Text for analysis >>
------------

Last week, the South Dakota legislature overwhelmingly enacted a statute that would ban all abortions in the Coyote State except those done to save the life of a mother. The bill requires only the signature of pro-life Gov. Mike Rounds to become law. The legislation is designed to take direct aim at the U.S. Supreme Court's 1973 decision Roe v. Wade, in which the court found that the constitutionally protected right to privacy applied to women's reproductive decisions including allowing them access to abortions.
The South Dakota bill declares "that life begins at the time of conception" and "that to fully protect the rights, interests, and health of the pregnant mother, the rights, interest, and life of her unborn child, and the mother's fundamental natural intrinsic right to a relationship with her child, abortions in South Dakota should be prohibited."
The bill further defines "unborn human being" as an "individual living member of the species, homo sapiens, throughout the entire embryonic and fetal ages of the unborn child from fertilization to full gestation and childbirth" and "fertilization" as "that point in time when a male human sperm penetrates the zona pellucida of a female human ovum."

------------

Brief 1 >> Copy the passage from the text on the South Dakota abortion bill word for word, starting at "Last week, the" and ending at "access to abortions.".
Brief 2 >> According to the text on the South Dakota abortion bill, whose signature does the bill still need to become law?

Data records >>
------------

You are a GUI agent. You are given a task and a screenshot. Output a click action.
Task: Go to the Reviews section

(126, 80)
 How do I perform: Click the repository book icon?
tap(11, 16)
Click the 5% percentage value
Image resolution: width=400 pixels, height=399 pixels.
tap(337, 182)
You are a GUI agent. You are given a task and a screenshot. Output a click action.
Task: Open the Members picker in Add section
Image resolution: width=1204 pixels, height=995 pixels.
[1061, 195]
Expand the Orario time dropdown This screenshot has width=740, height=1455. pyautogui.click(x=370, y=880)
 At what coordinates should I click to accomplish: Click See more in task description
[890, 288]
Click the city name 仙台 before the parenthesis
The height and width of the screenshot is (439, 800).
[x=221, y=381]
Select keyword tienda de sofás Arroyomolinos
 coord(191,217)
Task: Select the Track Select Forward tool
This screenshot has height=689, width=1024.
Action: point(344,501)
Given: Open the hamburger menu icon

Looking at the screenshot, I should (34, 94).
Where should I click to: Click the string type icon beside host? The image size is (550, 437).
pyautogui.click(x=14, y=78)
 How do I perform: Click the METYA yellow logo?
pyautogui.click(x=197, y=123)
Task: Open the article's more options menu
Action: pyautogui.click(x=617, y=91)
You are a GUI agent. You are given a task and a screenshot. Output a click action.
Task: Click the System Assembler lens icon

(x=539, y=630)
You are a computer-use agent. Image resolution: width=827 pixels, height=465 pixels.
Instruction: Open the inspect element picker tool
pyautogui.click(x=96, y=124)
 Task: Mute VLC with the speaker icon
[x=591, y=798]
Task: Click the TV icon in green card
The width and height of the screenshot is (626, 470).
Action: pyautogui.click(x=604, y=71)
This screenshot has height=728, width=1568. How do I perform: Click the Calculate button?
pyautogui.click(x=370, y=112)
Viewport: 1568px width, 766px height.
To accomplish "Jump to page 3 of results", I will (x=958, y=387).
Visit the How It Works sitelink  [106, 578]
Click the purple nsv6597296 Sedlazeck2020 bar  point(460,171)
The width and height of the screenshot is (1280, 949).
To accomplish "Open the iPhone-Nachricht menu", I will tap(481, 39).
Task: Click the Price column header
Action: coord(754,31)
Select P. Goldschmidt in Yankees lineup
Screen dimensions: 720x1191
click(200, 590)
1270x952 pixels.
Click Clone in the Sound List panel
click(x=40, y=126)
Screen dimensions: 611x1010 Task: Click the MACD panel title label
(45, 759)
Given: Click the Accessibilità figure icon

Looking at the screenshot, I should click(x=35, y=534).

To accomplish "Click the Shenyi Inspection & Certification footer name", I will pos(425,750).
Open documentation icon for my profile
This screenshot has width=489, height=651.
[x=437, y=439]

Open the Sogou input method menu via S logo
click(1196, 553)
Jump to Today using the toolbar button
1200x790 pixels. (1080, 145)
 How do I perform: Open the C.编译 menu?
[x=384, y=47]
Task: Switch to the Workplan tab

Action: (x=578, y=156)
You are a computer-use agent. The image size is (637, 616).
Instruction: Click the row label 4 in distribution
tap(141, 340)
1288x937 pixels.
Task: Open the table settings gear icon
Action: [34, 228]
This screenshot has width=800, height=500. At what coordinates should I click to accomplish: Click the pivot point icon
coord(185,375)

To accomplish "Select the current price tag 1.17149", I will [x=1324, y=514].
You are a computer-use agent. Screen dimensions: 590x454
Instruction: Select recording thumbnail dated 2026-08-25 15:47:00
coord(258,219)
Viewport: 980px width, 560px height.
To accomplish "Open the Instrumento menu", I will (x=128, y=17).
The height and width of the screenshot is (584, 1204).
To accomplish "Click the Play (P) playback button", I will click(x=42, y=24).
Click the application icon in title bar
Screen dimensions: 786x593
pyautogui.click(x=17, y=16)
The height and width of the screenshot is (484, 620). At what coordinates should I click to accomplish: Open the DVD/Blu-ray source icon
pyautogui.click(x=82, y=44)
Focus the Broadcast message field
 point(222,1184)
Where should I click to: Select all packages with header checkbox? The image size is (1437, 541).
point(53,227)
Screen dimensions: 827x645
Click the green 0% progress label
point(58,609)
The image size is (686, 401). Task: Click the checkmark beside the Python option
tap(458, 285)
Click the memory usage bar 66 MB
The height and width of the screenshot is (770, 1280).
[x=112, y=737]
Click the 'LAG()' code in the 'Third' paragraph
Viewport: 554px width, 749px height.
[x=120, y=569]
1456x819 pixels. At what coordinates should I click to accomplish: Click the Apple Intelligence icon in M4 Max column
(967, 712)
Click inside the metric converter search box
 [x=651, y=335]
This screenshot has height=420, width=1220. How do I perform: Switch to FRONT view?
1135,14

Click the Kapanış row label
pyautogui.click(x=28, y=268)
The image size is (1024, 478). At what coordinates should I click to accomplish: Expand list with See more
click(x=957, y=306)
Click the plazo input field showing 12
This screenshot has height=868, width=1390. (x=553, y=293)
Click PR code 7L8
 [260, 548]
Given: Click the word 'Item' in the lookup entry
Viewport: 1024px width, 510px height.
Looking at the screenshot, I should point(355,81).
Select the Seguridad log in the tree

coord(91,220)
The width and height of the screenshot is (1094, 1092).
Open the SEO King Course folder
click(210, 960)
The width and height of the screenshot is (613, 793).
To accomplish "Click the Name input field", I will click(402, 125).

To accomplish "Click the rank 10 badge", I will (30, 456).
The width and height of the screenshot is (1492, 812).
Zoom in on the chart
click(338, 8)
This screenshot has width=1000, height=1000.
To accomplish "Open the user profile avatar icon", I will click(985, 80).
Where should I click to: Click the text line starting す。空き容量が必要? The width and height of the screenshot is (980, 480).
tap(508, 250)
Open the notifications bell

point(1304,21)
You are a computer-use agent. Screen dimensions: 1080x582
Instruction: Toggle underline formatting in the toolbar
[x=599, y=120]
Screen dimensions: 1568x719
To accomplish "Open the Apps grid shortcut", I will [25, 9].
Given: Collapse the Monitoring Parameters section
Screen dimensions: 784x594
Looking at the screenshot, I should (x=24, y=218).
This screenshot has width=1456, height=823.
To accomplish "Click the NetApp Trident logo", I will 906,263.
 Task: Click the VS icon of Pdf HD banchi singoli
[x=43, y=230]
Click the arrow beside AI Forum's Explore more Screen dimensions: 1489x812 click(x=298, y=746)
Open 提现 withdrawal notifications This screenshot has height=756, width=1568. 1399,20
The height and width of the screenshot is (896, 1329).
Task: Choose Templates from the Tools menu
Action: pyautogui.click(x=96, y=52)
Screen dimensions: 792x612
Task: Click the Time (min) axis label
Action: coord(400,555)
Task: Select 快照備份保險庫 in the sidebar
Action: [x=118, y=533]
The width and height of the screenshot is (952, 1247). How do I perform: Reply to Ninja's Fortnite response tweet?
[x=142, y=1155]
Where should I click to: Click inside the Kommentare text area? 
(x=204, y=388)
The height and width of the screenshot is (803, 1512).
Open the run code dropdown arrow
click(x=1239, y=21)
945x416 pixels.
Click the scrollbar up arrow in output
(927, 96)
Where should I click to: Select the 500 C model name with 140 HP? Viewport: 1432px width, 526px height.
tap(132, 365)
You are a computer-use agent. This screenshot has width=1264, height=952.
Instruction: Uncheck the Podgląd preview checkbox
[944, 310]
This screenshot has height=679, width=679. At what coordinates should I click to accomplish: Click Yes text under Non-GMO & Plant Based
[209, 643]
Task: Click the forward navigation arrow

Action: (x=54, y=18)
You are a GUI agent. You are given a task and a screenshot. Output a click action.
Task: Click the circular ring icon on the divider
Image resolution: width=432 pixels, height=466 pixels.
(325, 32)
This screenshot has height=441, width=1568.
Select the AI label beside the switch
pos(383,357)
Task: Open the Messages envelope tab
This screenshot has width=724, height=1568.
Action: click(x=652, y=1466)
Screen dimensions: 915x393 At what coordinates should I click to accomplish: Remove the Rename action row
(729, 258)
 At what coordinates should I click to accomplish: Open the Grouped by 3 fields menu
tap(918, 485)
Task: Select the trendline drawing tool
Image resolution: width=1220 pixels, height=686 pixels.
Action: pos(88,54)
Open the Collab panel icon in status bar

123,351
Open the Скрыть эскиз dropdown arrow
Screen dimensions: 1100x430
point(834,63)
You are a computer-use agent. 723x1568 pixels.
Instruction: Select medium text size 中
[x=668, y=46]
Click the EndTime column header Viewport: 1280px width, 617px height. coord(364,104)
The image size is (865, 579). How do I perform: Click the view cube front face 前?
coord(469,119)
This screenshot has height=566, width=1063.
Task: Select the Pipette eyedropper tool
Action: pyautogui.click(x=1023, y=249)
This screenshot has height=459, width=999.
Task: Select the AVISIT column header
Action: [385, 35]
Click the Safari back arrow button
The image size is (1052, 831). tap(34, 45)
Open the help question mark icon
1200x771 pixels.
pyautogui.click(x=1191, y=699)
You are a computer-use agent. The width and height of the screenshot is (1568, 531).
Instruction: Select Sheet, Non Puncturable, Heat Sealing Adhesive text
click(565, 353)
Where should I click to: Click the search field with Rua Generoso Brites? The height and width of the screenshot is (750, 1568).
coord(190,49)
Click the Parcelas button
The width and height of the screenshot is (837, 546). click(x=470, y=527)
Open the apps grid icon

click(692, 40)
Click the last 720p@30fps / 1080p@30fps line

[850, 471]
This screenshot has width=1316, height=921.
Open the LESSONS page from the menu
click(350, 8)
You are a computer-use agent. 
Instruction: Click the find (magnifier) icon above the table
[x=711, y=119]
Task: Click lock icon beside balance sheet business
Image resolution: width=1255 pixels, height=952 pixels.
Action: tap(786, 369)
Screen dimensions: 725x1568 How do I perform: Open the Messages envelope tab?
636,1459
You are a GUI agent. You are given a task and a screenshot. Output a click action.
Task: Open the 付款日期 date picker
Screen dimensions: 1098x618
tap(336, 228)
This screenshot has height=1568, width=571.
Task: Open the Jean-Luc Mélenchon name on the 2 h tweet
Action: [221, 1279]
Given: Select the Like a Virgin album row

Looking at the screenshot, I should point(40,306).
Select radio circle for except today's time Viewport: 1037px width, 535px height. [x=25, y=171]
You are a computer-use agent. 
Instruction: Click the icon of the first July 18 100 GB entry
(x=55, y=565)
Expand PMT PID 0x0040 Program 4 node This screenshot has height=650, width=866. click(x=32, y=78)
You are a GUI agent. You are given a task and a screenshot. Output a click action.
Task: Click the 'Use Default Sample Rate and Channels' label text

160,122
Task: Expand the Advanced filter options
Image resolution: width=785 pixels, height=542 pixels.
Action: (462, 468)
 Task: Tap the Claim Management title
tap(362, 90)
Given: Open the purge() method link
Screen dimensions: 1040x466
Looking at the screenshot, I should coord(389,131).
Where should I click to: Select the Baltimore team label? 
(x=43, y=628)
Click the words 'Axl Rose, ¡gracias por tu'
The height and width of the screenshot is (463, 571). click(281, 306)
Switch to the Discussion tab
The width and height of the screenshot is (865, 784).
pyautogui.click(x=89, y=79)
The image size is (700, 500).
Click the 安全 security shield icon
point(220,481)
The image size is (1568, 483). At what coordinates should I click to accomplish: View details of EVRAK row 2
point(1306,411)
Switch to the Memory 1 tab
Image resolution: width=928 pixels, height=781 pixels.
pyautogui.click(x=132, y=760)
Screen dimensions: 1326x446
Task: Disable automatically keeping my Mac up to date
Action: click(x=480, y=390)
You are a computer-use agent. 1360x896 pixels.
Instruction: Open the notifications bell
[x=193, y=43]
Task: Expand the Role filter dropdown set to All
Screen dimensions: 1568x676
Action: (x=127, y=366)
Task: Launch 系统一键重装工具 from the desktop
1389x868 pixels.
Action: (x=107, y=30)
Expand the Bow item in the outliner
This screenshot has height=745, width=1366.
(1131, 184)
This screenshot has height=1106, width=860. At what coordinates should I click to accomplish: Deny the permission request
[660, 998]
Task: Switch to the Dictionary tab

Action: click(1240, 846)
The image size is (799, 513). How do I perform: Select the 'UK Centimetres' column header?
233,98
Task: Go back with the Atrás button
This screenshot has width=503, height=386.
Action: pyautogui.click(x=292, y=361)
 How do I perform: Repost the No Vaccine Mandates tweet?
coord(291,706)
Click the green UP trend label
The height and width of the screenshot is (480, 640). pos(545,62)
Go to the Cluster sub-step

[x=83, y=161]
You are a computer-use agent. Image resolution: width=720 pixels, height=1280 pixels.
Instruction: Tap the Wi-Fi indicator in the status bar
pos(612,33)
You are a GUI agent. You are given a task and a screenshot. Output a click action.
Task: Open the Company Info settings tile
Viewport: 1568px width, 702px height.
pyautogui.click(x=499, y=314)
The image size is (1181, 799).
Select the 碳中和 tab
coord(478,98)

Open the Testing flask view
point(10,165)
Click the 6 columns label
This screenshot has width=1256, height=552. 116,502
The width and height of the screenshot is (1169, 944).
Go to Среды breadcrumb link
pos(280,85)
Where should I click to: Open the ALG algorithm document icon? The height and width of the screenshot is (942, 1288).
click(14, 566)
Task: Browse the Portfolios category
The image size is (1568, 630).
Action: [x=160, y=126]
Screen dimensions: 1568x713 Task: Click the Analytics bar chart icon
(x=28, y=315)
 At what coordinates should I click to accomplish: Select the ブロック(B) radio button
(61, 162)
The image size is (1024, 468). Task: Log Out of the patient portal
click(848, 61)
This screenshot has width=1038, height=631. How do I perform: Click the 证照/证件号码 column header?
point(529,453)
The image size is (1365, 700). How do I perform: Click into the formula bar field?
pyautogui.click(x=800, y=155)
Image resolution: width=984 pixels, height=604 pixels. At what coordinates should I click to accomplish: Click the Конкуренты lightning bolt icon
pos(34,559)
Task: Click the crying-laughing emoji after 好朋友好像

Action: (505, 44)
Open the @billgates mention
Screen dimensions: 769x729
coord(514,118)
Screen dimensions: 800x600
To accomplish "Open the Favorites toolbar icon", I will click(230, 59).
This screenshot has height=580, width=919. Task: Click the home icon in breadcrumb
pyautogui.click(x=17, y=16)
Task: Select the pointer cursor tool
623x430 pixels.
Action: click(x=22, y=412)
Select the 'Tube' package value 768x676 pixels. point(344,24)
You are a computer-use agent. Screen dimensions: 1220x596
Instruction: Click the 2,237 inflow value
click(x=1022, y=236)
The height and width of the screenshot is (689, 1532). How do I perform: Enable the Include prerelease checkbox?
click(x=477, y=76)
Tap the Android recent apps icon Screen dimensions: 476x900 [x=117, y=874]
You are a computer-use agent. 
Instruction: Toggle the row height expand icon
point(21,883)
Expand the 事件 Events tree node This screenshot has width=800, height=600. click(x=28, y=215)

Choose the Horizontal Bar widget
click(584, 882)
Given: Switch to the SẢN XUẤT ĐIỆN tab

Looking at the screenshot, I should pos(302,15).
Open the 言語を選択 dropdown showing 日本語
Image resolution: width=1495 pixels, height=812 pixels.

------------

Solution 1 >>
Last week, the South Dakota legislature overwhelmingly enacted a statute that would ban all abortions in the Coyote State except those done to save the life of a mother. The bill requires only the signature of pro-life Gov. Mike Rounds to become law. The legislation is designed to take direct aim at the U.S. Supreme Court's 1973 decision Roe v. Wade, in which the court found that the constitutionally protected right to privacy applied to women's reproductive decisions including allowing them access to abortions.

Solution 2 >> Gov. Mike Rounds